Debra Gilkey, IT Auditor at the USPS OIG explained they gathered data and visualized that data from different fields including business categories, business services, and incident creation dates. USPS was able to use the information collected through the audit to visualize data categories, create data storyboards, and unlock meaning from the information.
“We finished our audit back in September, and published the findings back to the American people,” said Gilkey.
In conjunction with the probe, the team also identified and mitigated a related $6.7 million potential revenue loss.
One of ServiceNow’s advantages is central plug in capabilities with other application tools, Gilkey added. USPS OIG is using the Splunk plug-in through ServiceNow and TeamMate to capture audit reports.
The visual storyboards, created with Microsoft Power BI from data pulled from ServiceNow, were significantly more effective than spreadsheet presentations used in the past.
“We are now creating visualizations for all our audits,” Rickett said. He noted they can share the visualizations with the directorates “and get immediate impact…we call it quick insights.”
Gilkey said the USPS OIG team also simplified alert management and priority lists with ServiceNow. The team can account for incident numbers at high-priority and critical-priority levels, and identify incidents with downgraded priority levels – including why and when. This was an important update for USPS, as the previous system set priorities at initial levels and with no ability to update status.
The ability to grab a field and drill down to see sublayers in ServiceNow is also very helpful, Gilkey noted. The analysts can identify outliers to help prioritize and maximize the team’s time and attention.

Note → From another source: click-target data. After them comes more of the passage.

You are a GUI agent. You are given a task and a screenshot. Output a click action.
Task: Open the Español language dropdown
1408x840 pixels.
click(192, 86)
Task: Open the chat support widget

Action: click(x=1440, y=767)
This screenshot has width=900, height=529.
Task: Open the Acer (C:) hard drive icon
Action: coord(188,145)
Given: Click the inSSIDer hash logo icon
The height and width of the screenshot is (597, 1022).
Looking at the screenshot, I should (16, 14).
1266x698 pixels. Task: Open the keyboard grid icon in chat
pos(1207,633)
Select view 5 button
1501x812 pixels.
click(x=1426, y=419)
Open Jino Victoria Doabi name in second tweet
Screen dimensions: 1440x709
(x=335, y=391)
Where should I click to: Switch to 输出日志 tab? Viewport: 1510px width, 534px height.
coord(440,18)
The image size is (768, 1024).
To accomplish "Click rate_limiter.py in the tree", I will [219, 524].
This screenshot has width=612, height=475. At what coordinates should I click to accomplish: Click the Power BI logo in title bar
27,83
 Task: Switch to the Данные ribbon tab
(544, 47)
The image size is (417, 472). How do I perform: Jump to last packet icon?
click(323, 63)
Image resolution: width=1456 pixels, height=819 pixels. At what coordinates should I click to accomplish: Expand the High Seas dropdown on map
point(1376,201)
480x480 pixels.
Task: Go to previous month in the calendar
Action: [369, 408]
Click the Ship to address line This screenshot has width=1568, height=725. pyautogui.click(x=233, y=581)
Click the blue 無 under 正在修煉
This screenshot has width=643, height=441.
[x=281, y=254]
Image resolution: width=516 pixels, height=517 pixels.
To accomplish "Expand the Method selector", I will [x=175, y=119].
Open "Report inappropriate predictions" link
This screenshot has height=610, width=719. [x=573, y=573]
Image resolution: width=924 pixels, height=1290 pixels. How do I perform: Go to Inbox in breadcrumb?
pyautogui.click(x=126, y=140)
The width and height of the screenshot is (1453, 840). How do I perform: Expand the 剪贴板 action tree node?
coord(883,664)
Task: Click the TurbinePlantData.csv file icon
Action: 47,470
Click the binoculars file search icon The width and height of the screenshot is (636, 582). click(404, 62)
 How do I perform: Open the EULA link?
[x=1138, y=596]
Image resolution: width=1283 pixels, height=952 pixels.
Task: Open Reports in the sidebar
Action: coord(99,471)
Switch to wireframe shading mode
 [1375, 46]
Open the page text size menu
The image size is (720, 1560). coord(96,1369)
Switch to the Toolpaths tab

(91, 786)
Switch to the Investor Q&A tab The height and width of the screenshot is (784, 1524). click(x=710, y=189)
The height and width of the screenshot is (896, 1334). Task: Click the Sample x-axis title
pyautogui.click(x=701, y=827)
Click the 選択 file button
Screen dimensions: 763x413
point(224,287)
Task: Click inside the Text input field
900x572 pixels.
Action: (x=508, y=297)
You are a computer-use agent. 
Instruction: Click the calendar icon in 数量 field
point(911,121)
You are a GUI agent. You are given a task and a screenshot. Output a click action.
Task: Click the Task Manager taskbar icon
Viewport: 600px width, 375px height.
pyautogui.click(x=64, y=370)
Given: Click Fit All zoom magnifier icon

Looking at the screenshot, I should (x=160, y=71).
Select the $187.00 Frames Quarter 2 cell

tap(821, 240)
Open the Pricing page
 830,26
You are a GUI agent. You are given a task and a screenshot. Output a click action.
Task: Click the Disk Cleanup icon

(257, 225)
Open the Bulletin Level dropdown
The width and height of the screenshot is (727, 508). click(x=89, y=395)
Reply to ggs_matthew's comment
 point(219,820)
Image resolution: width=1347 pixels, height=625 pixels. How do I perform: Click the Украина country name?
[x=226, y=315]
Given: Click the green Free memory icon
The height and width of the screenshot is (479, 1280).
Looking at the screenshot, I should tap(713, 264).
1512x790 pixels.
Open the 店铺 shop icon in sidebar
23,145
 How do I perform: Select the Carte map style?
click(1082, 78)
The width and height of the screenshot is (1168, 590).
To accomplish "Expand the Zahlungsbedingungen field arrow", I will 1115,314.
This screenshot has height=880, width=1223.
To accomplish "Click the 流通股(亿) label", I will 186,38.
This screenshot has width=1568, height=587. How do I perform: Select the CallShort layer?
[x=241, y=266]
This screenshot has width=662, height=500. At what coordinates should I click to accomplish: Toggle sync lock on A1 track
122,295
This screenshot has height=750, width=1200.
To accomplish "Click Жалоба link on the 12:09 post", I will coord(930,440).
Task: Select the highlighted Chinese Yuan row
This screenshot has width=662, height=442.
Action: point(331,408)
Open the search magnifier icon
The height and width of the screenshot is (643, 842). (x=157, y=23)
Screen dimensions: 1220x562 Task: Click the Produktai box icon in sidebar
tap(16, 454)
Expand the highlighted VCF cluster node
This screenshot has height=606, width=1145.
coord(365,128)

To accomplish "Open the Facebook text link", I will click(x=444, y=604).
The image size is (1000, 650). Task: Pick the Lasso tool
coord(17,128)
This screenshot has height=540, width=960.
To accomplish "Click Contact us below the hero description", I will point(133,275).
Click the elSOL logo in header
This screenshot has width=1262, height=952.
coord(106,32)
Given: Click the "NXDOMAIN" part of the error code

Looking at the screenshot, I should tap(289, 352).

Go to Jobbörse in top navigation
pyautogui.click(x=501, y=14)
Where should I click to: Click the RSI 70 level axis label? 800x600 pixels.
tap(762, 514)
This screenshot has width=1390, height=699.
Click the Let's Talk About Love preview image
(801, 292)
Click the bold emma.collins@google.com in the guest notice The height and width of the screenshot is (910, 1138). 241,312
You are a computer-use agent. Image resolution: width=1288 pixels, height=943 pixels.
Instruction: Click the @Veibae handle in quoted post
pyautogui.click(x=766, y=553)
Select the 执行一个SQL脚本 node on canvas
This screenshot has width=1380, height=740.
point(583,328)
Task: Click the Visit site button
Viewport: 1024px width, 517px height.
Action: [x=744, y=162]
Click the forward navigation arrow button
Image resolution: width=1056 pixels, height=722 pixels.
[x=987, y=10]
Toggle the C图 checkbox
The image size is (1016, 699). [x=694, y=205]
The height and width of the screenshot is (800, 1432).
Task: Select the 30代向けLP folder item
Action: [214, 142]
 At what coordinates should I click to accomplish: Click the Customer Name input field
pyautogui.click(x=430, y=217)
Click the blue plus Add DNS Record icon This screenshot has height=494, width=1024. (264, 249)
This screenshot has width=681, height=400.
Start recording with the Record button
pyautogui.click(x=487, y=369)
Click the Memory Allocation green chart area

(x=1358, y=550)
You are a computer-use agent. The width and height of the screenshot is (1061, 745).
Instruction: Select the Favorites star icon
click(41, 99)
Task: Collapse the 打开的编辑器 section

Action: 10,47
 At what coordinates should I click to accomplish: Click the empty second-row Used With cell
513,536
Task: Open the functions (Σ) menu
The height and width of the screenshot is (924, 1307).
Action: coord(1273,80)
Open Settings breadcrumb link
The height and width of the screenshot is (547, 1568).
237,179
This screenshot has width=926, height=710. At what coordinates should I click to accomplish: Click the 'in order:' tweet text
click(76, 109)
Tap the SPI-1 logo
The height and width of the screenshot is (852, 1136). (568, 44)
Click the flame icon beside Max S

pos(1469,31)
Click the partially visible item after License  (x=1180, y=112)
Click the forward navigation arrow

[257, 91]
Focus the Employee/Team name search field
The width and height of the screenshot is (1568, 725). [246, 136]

Going forward, USPS OIG will continue to deliver against a strategic five-year plan. Goals include evolving postal operations, developing the mission staff, and encouraging a performance culture with increasingly challenging and satisfying work that focuses on what matters — adding value to the USPS mission – from avoiding network downtown to detecting and preventing fraud, waste, and abuse. That’s how USPS OIG delivers.